I wanted to set up so IF the user were to look under subcategory1, they would see ALL the items that belonged to all the subcategories below it.
I decided to use a 'Modified Preorder Tree Traversal' system, and when each item is entered into the database, the 'left' and 'right' positions of the category are marked in the 'Items' table along with the other details of the item.
This makes it easy to retrieve items that are below any particular point in the tree.
BUT if I were to add categories to the tree, the 'left' and 'right' values of some categories would be affected and the whole items database would have to be updated to suit. (which isn't very scalable IS IT??)
After thinking the 'Modified Preorder Tree Traversal' system was a great idea to save big queries, I'm now wondering if this is the best route to take.
Ok, I've read into that topic and discovered wha I was calling 'Modified Preorder blah blah' has the colloquial name of 'Nested Sets'
I reckon I will stick with this then but not store any 'lft' or 'rgt' along with the item for query speed. Just joining the items table with the categories table to get the 'lft' and 'rgt' each time a query is made will have to suffice.
It'll certainly speed things up if I end up with 1m items and a new category to put in. Saves updating 2m values :-)
Apologies to Joe Celko, but I would discourage the use of nested sets except in specific instances. A normal "adjency" modeled tree structure is usually sufficent and easier to implement.

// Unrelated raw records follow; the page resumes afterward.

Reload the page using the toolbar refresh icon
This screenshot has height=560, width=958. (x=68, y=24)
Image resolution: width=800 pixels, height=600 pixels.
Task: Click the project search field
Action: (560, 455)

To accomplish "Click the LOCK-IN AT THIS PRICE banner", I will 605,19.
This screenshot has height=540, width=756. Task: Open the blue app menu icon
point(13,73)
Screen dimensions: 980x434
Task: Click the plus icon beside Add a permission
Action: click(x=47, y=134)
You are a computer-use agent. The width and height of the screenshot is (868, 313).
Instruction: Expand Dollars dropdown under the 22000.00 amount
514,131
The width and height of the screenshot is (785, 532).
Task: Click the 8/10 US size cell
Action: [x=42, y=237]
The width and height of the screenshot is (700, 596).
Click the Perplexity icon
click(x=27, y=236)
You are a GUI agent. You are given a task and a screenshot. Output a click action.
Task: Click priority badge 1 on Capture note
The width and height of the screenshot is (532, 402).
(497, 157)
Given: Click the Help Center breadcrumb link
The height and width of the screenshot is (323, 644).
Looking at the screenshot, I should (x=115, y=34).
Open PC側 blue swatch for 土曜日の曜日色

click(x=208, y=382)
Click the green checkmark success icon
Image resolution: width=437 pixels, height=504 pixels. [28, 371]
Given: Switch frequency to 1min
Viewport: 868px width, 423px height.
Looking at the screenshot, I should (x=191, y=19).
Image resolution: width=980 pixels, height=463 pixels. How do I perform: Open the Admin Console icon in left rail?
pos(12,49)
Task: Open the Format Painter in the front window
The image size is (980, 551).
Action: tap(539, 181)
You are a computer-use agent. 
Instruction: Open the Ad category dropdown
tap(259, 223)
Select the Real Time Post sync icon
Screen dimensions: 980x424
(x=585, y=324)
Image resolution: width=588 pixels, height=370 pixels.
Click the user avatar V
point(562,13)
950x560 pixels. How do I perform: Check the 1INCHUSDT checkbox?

Your ultimate decision, though, may be based upon the data platform that you use. SQL Server 2005, for instance, has implemented a new concept called Common Table Expressions which is intended to help traverse adjency models, and Oracle has had similar functionality for quite some time. I am not aware of any database platforms which have features for supporting Celko's Nested Set model.
I can also tell you that the one time I have actually seen the Nested Set model implemented it was elegantly done, beautifully designed, meticulously documented, and still left the application developers clueless as to how to code around it.
If it's not practically useful, then it's practically useless.
well I chose the nested set idea for the reason that I can retrieve information with one simple query....
If this were the tree I was working with (items.gif)
...and I wanted to retrieve all the items that fall into 'category 1 (and therefore sub category 1 & 2)', I could do a query as simple as 'select items WHERE lft > x AND rgt < y'. I can't see how I could access that so easily using the adjacency model. I could only see me doing several queries to get the same results.
The reason why I use the adjacency model (parents and children) is because it pretty much works for anything and everybody understands it. We have a bunch of code at my current gig using left and right nodes and nobody dares touch it.
If performance is an issue then just build a cache table containing all the child ids for each parent id. Then if you want to find all the children under any node you just
select child_id from CachedTable where parent_id=x
With your nested sets you'll still have to cache the tree to set your left and right values. The pain will come when anyone else might want to understand it or if you want to have children under multiple parents etc.
Obviously you've read the info and it's up to you but ...